SELECTED TEXT:
<<<<

Timothy Gitzen

Post-doctoral Fellow, The Society of Fellows in the Humanities

  • tgitzen@hku.hk

  • Rm 1, Run Run Shaw Heritage House

Biography 

Dr Timothy Gitzen is an anthropologist, queer studies scholar, and activist. He received his PhD in Sociocultural Anthropology at the University of Minnesota and before coming to Hong Kong he was a Korea Foundation Postdoctoral Fellow at Indiana University’s Institute for Korean Studies. His research examines the intersection of national security and sexuality in South Korea, interrogating the production and management of the “queer threat.” His book project—tentatively titled “Queering Peninsular Destruction: An Ethnography of National Security in South Korea”—concerns the banality of what he calls “peninsular destruction” in South Korea and how this creates violence in the state’s margins that gets erased under the banner of “national security.” He illustrates how this enables the state and citizens to mobilize security technologies, laws, and discourse to produce queer people as national security threats. This, he argues, is indicative of broader global security logics that require the transformation of people into mechanisms of data.

Research Interests

  • Sexuality
  • Security cultures
  • Queer theory
  • Anthropology
  • Surveillance technologies, viruses,  and science and technology studies
  • South Korea

Education

PhD, University of Minnesota

Select Publications

  • 2021. “The Limits of Family: Military Law and Sex Panics in Contemporary South Korea,” positions: asia critique 29(3): 607-632. (in press)
  • 2021.“Narratives of the Homoerotic Soldier: The Fleshiness of the South Korean Military,” Cultural Studies. https://doi.org/10.1080/09502386.2021.1919166
  • ​2018. “Sex/Gender Insecurities: Trans Bodies and the South Korean Military.” Co-Author, Horim Yi. TSQ: Transgender Studies Quarterly 5(3): 378-393. (Co-authors contributed equally).
  • 2014. “Bad Mothers and ‘Abominable Lovers’: Goodness and Gayness in Korea.” In Mothering in East Asian Communities: Politics and Practices. Duncan, Patti, G. Wong, eds. Bradford, Ontario: Demeter Press, 145-157.
  • 2013. “Affective Resistance: Objects of Korean Popular Music.” International Journal of Asia-Pacific Studies 9(1): 5-36.

>>>>

DATASET ENTRIES:
<<<<

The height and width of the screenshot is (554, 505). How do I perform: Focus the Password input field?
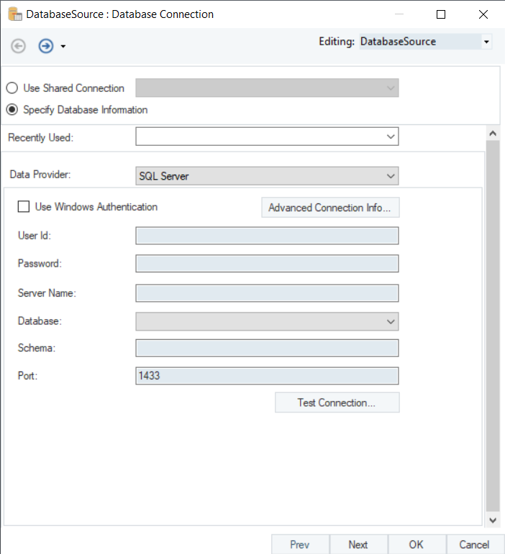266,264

>>>>
<<<<

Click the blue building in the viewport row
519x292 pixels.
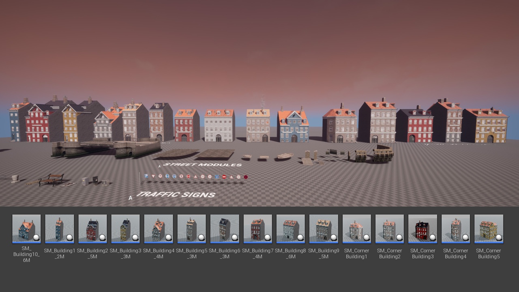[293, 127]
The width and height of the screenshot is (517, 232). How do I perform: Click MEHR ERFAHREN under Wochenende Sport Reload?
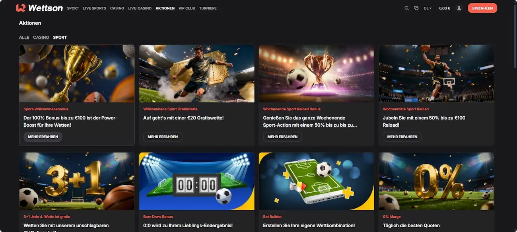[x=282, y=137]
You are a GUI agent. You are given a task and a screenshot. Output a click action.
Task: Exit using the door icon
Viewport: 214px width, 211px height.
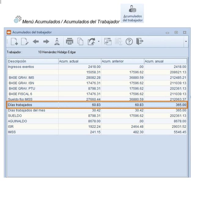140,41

>>>>

PROBLEM:
In the Timothy Gitzen profile, what position did he hold before coming to Hong Kong?

ANSWER TO THE EXERCISE:
He was a Korea Foundation Postdoctoral Fellow at Indiana University's Institute for Korean Studies.